▸ AVAILABLE DATA:
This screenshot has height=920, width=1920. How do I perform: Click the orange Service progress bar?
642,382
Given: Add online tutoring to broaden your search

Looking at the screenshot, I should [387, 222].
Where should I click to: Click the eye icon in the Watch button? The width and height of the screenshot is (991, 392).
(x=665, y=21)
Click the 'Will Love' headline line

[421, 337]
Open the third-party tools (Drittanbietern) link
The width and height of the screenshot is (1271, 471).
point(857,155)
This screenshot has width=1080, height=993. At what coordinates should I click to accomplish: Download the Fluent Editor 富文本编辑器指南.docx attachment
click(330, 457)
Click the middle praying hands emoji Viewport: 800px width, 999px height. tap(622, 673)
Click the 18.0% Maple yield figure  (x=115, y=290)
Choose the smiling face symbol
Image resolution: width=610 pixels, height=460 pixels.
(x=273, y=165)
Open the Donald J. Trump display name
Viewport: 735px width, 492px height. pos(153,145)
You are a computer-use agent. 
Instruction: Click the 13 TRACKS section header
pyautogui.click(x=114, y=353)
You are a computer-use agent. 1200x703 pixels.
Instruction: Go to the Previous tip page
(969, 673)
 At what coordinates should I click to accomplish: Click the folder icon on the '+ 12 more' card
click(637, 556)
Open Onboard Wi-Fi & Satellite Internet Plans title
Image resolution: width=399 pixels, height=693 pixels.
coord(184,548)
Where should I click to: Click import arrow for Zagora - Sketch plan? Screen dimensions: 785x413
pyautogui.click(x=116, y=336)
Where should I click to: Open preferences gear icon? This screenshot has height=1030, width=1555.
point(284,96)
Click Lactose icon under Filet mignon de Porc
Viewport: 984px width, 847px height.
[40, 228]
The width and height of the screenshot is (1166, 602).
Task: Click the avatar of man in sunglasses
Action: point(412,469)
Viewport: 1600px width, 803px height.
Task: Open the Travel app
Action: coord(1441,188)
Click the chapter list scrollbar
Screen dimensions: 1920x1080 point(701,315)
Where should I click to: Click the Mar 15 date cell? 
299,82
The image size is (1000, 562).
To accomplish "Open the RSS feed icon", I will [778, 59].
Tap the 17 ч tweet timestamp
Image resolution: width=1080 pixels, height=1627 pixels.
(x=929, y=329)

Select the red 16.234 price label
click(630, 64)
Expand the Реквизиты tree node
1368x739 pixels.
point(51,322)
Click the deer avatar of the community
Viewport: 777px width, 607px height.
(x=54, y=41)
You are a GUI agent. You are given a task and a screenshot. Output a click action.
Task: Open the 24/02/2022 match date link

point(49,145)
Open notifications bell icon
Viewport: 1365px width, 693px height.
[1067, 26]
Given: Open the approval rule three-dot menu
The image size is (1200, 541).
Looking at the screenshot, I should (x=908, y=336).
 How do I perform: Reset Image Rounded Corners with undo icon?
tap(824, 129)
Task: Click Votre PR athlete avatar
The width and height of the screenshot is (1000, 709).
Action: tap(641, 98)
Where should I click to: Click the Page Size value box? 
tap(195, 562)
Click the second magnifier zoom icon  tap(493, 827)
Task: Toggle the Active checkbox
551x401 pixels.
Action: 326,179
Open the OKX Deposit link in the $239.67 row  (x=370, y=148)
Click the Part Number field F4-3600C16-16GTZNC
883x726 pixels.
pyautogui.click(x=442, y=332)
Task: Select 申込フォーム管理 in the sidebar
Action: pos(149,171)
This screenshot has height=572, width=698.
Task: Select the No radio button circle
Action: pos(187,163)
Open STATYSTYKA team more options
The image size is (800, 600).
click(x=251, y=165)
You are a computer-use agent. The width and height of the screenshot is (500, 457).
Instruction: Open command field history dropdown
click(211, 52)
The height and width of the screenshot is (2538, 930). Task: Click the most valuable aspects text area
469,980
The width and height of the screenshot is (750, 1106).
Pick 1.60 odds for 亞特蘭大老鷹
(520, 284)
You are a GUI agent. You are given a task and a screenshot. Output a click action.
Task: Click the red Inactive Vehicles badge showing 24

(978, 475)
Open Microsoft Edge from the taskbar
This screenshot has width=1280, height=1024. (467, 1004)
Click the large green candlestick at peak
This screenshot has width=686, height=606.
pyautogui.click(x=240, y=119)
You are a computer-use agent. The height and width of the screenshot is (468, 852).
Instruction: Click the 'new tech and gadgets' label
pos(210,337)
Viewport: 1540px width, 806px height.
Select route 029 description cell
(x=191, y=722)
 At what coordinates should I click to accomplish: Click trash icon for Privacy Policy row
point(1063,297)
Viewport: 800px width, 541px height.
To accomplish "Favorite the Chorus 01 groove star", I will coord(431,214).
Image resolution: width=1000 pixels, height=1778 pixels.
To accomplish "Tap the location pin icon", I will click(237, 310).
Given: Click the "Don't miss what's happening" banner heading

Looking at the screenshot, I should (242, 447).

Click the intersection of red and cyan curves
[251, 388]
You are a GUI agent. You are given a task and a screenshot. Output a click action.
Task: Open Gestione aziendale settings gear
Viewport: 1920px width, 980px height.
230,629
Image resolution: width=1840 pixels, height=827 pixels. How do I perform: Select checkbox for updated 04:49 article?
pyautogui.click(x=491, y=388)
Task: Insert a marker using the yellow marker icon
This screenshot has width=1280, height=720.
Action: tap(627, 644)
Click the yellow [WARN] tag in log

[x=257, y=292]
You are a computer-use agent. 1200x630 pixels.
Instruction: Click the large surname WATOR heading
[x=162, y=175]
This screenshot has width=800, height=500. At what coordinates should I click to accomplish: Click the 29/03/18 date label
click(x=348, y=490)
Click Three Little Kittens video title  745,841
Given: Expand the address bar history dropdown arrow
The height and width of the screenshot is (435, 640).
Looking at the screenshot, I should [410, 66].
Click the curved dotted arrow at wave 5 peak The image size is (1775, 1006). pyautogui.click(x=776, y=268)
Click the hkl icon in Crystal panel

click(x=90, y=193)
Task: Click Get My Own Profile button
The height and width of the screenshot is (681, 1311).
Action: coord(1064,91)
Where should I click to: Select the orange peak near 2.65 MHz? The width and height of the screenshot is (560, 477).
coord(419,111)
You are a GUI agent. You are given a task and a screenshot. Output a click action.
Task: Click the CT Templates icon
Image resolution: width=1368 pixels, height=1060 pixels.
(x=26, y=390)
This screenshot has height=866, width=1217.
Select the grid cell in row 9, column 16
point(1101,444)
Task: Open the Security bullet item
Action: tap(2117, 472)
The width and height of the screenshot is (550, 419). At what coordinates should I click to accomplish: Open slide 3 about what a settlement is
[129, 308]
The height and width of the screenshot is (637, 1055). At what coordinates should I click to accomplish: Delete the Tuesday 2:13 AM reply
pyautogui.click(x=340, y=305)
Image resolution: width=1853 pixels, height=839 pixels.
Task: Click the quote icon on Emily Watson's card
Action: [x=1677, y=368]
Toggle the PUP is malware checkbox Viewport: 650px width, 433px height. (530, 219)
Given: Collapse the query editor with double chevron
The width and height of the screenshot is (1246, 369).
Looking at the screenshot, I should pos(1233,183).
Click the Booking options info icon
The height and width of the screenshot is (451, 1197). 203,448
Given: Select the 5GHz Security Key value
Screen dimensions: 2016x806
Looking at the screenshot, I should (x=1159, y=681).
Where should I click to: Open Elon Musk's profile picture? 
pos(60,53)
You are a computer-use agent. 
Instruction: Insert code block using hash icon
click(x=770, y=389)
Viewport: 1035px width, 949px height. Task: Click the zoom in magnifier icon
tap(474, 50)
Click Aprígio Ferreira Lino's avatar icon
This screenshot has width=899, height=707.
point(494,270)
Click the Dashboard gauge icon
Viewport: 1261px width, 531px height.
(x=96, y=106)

▸ TASK BRIEF:
Transcribe the full listing above without leaving anything out.

▸ EXERCISE ANSWER:
This screenshot has height=920, width=1920. How do I perform: Click the orange Service progress bar?
642,382
Given: Add online tutoring to broaden your search

Looking at the screenshot, I should [387, 222].
Where should I click to: Click the eye icon in the Watch button? The width and height of the screenshot is (991, 392).
(x=665, y=21)
Click the 'Will Love' headline line

[421, 337]
Open the third-party tools (Drittanbietern) link
The width and height of the screenshot is (1271, 471).
point(857,155)
This screenshot has width=1080, height=993. At what coordinates should I click to accomplish: Download the Fluent Editor 富文本编辑器指南.docx attachment
click(330, 457)
Click the middle praying hands emoji Viewport: 800px width, 999px height. tap(622, 673)
Click the 18.0% Maple yield figure  (x=115, y=290)
Choose the smiling face symbol
Image resolution: width=610 pixels, height=460 pixels.
(x=273, y=165)
Open the Donald J. Trump display name
Viewport: 735px width, 492px height. pos(153,145)
You are a computer-use agent. 
Instruction: Click the 13 TRACKS section header
pyautogui.click(x=114, y=353)
You are a computer-use agent. 1200x703 pixels.
Instruction: Go to the Previous tip page
(969, 673)
 At what coordinates should I click to accomplish: Click the folder icon on the '+ 12 more' card
click(637, 556)
Open Onboard Wi-Fi & Satellite Internet Plans title
Image resolution: width=399 pixels, height=693 pixels.
coord(184,548)
Where should I click to: Click import arrow for Zagora - Sketch plan? Screen dimensions: 785x413
pyautogui.click(x=116, y=336)
Where should I click to: Open preferences gear icon? This screenshot has height=1030, width=1555.
point(284,96)
Click Lactose icon under Filet mignon de Porc
Viewport: 984px width, 847px height.
[40, 228]
The width and height of the screenshot is (1166, 602).
Task: Click the avatar of man in sunglasses
Action: point(412,469)
Viewport: 1600px width, 803px height.
Task: Open the Travel app
Action: coord(1441,188)
Click the chapter list scrollbar
Screen dimensions: 1920x1080 point(701,315)
Where should I click to: Click the Mar 15 date cell? 
299,82
The image size is (1000, 562).
To accomplish "Open the RSS feed icon", I will [778, 59].
Tap the 17 ч tweet timestamp
Image resolution: width=1080 pixels, height=1627 pixels.
(x=929, y=329)

Select the red 16.234 price label
click(630, 64)
Expand the Реквизиты tree node
1368x739 pixels.
point(51,322)
Click the deer avatar of the community
Viewport: 777px width, 607px height.
(x=54, y=41)
You are a GUI agent. You are given a task and a screenshot. Output a click action.
Task: Open the 24/02/2022 match date link

point(49,145)
Open notifications bell icon
Viewport: 1365px width, 693px height.
[1067, 26]
Given: Open the approval rule three-dot menu
The image size is (1200, 541).
Looking at the screenshot, I should (x=908, y=336).
 How do I perform: Reset Image Rounded Corners with undo icon?
tap(824, 129)
Task: Click Votre PR athlete avatar
The width and height of the screenshot is (1000, 709).
Action: tap(641, 98)
Where should I click to: Click the Page Size value box? 
tap(195, 562)
Click the second magnifier zoom icon  tap(493, 827)
Task: Toggle the Active checkbox
551x401 pixels.
Action: 326,179
Open the OKX Deposit link in the $239.67 row  (x=370, y=148)
Click the Part Number field F4-3600C16-16GTZNC
883x726 pixels.
pyautogui.click(x=442, y=332)
Task: Select 申込フォーム管理 in the sidebar
Action: pos(149,171)
This screenshot has height=572, width=698.
Task: Select the No radio button circle
Action: pos(187,163)
Open STATYSTYKA team more options
The image size is (800, 600).
click(x=251, y=165)
You are a computer-use agent. The width and height of the screenshot is (500, 457).
Instruction: Open command field history dropdown
click(211, 52)
The height and width of the screenshot is (2538, 930). Task: Click the most valuable aspects text area
469,980
The width and height of the screenshot is (750, 1106).
Pick 1.60 odds for 亞特蘭大老鷹
(520, 284)
You are a GUI agent. You are given a task and a screenshot. Output a click action.
Task: Click the red Inactive Vehicles badge showing 24

(978, 475)
Open Microsoft Edge from the taskbar
This screenshot has width=1280, height=1024. (467, 1004)
Click the large green candlestick at peak
This screenshot has width=686, height=606.
pyautogui.click(x=240, y=119)
You are a computer-use agent. The height and width of the screenshot is (468, 852).
Instruction: Click the 'new tech and gadgets' label
pos(210,337)
Viewport: 1540px width, 806px height.
Select route 029 description cell
(x=191, y=722)
 At what coordinates should I click to accomplish: Click trash icon for Privacy Policy row
point(1063,297)
Viewport: 800px width, 541px height.
To accomplish "Favorite the Chorus 01 groove star", I will coord(431,214).
Image resolution: width=1000 pixels, height=1778 pixels.
To accomplish "Tap the location pin icon", I will click(237, 310).
Given: Click the "Don't miss what's happening" banner heading

Looking at the screenshot, I should (242, 447).

Click the intersection of red and cyan curves
[251, 388]
You are a GUI agent. You are given a task and a screenshot. Output a click action.
Task: Open Gestione aziendale settings gear
Viewport: 1920px width, 980px height.
230,629
Image resolution: width=1840 pixels, height=827 pixels. How do I perform: Select checkbox for updated 04:49 article?
pyautogui.click(x=491, y=388)
Task: Insert a marker using the yellow marker icon
This screenshot has width=1280, height=720.
Action: tap(627, 644)
Click the yellow [WARN] tag in log

[x=257, y=292]
You are a computer-use agent. 1200x630 pixels.
Instruction: Click the large surname WATOR heading
[x=162, y=175]
This screenshot has width=800, height=500. At what coordinates should I click to accomplish: Click the 29/03/18 date label
click(x=348, y=490)
Click Three Little Kittens video title  745,841
Given: Expand the address bar history dropdown arrow
The height and width of the screenshot is (435, 640).
Looking at the screenshot, I should [410, 66].
Click the curved dotted arrow at wave 5 peak The image size is (1775, 1006). pyautogui.click(x=776, y=268)
Click the hkl icon in Crystal panel

click(x=90, y=193)
Task: Click Get My Own Profile button
The height and width of the screenshot is (681, 1311).
Action: coord(1064,91)
Where should I click to: Select the orange peak near 2.65 MHz? The width and height of the screenshot is (560, 477).
coord(419,111)
You are a GUI agent. You are given a task and a screenshot. Output a click action.
Task: Click the CT Templates icon
Image resolution: width=1368 pixels, height=1060 pixels.
(x=26, y=390)
This screenshot has height=866, width=1217.
Select the grid cell in row 9, column 16
point(1101,444)
Task: Open the Security bullet item
Action: tap(2117, 472)
The width and height of the screenshot is (550, 419). At what coordinates should I click to accomplish: Open slide 3 about what a settlement is
[129, 308]
The height and width of the screenshot is (637, 1055). At what coordinates should I click to accomplish: Delete the Tuesday 2:13 AM reply
pyautogui.click(x=340, y=305)
Image resolution: width=1853 pixels, height=839 pixels.
Task: Click the quote icon on Emily Watson's card
Action: [x=1677, y=368]
Toggle the PUP is malware checkbox Viewport: 650px width, 433px height. (530, 219)
Given: Collapse the query editor with double chevron
The width and height of the screenshot is (1246, 369).
Looking at the screenshot, I should pos(1233,183).
Click the Booking options info icon
The height and width of the screenshot is (451, 1197). 203,448
Given: Select the 5GHz Security Key value
Screen dimensions: 2016x806
Looking at the screenshot, I should (x=1159, y=681).
Where should I click to: Open Elon Musk's profile picture? 
pos(60,53)
You are a computer-use agent. 
Instruction: Insert code block using hash icon
click(x=770, y=389)
Viewport: 1035px width, 949px height. Task: Click the zoom in magnifier icon
tap(474, 50)
Click Aprígio Ferreira Lino's avatar icon
This screenshot has width=899, height=707.
point(494,270)
Click the Dashboard gauge icon
Viewport: 1261px width, 531px height.
(x=96, y=106)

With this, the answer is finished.